◆ Assignment
In the data below, how many lines include the word "will"? Give only the number.

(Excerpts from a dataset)
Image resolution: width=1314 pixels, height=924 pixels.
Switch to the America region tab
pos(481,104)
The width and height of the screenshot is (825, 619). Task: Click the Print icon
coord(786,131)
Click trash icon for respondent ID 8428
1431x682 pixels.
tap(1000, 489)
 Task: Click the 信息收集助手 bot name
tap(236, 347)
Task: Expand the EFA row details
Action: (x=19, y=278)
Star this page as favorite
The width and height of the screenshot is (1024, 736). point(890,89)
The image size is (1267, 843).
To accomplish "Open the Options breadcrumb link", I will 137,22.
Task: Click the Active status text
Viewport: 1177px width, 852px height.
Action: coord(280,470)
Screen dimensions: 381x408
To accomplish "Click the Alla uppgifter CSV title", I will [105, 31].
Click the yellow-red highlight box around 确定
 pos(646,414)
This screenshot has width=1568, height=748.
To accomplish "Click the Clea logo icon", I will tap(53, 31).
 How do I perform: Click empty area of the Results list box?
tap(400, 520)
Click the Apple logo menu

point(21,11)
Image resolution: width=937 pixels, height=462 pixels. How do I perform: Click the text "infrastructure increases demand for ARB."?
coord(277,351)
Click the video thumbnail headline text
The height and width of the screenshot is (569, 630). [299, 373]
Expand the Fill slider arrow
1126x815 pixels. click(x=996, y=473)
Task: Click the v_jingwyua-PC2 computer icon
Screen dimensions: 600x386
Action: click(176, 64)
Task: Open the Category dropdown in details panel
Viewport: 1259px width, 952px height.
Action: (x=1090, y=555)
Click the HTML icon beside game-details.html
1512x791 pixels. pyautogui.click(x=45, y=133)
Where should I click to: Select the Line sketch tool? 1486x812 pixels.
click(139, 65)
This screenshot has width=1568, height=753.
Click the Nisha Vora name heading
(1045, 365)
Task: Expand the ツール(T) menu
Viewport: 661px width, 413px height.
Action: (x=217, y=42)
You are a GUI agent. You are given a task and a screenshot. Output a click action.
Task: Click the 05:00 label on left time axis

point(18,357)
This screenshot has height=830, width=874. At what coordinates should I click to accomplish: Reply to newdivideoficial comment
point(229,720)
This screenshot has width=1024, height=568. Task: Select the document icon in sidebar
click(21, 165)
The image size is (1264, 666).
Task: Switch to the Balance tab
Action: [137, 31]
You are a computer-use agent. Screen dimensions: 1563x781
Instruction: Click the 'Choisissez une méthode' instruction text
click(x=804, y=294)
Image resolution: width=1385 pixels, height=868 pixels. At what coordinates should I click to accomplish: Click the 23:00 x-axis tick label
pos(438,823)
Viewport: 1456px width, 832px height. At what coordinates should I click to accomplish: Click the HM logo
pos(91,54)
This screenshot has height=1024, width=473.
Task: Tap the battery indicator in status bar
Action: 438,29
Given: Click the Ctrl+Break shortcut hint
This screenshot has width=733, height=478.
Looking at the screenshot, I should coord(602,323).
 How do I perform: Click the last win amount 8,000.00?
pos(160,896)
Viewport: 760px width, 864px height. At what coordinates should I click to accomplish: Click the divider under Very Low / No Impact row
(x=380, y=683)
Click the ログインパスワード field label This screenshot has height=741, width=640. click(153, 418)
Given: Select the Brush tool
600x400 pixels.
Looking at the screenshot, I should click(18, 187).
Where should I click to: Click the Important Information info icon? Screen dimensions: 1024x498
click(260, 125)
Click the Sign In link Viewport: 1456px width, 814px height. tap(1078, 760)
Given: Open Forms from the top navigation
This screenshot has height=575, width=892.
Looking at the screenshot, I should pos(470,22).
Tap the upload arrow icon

◆ Response to this exercise
3